Ben Sira 23:22-36 [an extra-canonical work from the 2nd century B.C.] speaks of the long shadow of dishonor and disregard that illegitimacy casts. But Mary participates in social events such as the local wedding in John 2. Servants listen to her, which might imply that she is family and/or has clout in the group. Either way, it does not seem likely that they would pay attention to someone who every guest at the wedding presumably would be ignoring. Again, Mary is described as traveling regularly to the Temple ("Luke 2:41-52). Luke describes a time when Jesus got separated from his parents. In the narrative, Joseph and Mary are traveling in a group large enough that Jesus' absence went undetected for an entire day. This picture does not suggest that Mary was a social pariah. Instead, these sketches show her participating fully in the social and cultural network of Jewish villages in Galilee and Judea.

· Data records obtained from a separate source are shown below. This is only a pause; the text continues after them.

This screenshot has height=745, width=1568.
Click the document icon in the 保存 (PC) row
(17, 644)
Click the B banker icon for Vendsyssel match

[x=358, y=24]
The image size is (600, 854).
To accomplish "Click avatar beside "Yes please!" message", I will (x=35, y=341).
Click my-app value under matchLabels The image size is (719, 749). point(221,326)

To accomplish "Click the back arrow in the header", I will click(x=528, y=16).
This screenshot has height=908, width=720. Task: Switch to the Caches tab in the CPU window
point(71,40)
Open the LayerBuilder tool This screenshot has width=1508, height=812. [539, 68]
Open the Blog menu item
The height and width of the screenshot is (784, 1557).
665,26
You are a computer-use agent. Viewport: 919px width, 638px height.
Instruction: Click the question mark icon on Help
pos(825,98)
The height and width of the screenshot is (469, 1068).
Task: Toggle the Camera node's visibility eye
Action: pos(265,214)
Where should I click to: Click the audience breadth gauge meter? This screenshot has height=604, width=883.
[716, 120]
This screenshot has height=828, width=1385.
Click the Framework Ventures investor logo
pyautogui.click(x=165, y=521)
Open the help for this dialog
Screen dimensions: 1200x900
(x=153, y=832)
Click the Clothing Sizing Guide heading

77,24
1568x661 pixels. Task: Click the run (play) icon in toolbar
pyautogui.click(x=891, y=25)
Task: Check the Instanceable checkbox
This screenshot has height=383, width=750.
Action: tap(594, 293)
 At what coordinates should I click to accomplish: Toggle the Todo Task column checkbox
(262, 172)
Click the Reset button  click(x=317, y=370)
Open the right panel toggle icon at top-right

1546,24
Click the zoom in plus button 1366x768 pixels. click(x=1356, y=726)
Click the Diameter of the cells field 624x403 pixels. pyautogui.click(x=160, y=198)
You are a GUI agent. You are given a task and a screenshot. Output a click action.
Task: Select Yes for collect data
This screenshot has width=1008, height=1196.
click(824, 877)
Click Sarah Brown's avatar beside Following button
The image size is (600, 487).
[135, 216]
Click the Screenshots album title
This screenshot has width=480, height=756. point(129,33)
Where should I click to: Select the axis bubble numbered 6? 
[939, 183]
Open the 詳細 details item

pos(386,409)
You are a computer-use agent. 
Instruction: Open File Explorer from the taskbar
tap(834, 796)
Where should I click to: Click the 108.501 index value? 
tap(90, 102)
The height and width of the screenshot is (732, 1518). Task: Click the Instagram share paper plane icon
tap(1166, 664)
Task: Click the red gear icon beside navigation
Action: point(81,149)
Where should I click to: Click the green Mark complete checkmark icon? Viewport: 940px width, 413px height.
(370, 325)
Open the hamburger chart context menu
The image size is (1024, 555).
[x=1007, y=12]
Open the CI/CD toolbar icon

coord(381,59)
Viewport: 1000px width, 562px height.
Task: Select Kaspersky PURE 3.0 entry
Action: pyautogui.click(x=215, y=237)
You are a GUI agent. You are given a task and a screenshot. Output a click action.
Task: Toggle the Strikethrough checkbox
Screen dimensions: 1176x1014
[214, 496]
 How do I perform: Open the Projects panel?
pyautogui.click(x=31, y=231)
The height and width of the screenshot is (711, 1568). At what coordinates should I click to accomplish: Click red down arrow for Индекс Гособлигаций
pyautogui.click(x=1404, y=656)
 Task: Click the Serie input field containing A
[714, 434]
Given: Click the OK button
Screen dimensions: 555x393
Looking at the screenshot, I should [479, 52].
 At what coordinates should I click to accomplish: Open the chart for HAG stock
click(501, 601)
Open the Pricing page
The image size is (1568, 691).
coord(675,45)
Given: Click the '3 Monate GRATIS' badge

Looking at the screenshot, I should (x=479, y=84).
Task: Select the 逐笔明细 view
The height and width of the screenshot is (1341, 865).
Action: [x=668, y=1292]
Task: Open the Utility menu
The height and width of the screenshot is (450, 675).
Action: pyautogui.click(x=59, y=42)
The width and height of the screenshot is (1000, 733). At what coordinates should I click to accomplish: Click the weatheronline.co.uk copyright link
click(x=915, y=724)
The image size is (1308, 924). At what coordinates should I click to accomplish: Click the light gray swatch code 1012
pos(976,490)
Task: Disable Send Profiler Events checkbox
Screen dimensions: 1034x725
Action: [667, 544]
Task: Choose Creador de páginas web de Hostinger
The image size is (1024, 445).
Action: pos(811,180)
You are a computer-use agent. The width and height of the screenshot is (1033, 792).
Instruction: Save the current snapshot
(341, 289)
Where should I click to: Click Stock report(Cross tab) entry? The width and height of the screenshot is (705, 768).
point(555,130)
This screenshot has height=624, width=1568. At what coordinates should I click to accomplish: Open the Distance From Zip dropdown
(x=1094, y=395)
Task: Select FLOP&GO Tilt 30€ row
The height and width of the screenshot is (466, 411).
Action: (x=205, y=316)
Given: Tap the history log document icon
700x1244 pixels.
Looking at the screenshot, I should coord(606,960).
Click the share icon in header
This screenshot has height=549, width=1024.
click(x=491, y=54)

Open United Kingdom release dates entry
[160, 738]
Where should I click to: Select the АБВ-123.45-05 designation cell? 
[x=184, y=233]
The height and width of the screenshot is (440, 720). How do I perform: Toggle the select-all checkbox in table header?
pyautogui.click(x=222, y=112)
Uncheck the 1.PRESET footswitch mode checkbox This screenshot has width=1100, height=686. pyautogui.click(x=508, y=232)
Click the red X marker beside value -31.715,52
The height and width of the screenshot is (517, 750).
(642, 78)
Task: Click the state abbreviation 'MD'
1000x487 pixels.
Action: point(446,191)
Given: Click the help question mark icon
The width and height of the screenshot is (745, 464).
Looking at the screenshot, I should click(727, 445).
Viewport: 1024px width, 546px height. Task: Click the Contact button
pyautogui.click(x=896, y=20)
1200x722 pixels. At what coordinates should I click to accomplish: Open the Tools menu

Finally, some argue that Matthew is emphasizing Mary's marginality by highlighting four immoral women in Jesus' genealogy: Tamar, Rahab, Ruth, Bathsheba (called the wife of Uriah the Hittite) (see Matt. 1:2-17). However, it is arguable that all four have histories of faithfulness in the face of troubles. Tamar is credited with doing the right thing in holding her father-in-law to account for failing to look after her. Ruth is repeatedly praised for her obedience to her mother-in-law and to Boaz. Bathsheba was taken from her home by King David, and the text places no blame on her for his misdeed. Only Rahab is identified as a prostitute, but in saving the Hebrew spies and siding with Israel, she redeemed herself and her family—she is a heroine of the story. It remains unclear to me what motivated Matthew to compose his genealogy as he did, but we can rule out the suggestion that the list reinforced Mary's suspected sexual impropriety.
When I think of Mary in the days leading up to Jesus' birth, I see a woman who was very aware of God's character in blessing his people, keeping his promises, and lifting up the humble. In her Magnificant (Luke 1:46-55), which echoes Hannah's song of praise (1 Sam. 2:1-10), Mary reminds us that God acts mercifully and redemptively, and that sometimes it takes eyes of faith to see that.
This blog post has been adapted from Women in the World of the Earliest Christians (Baker Academic).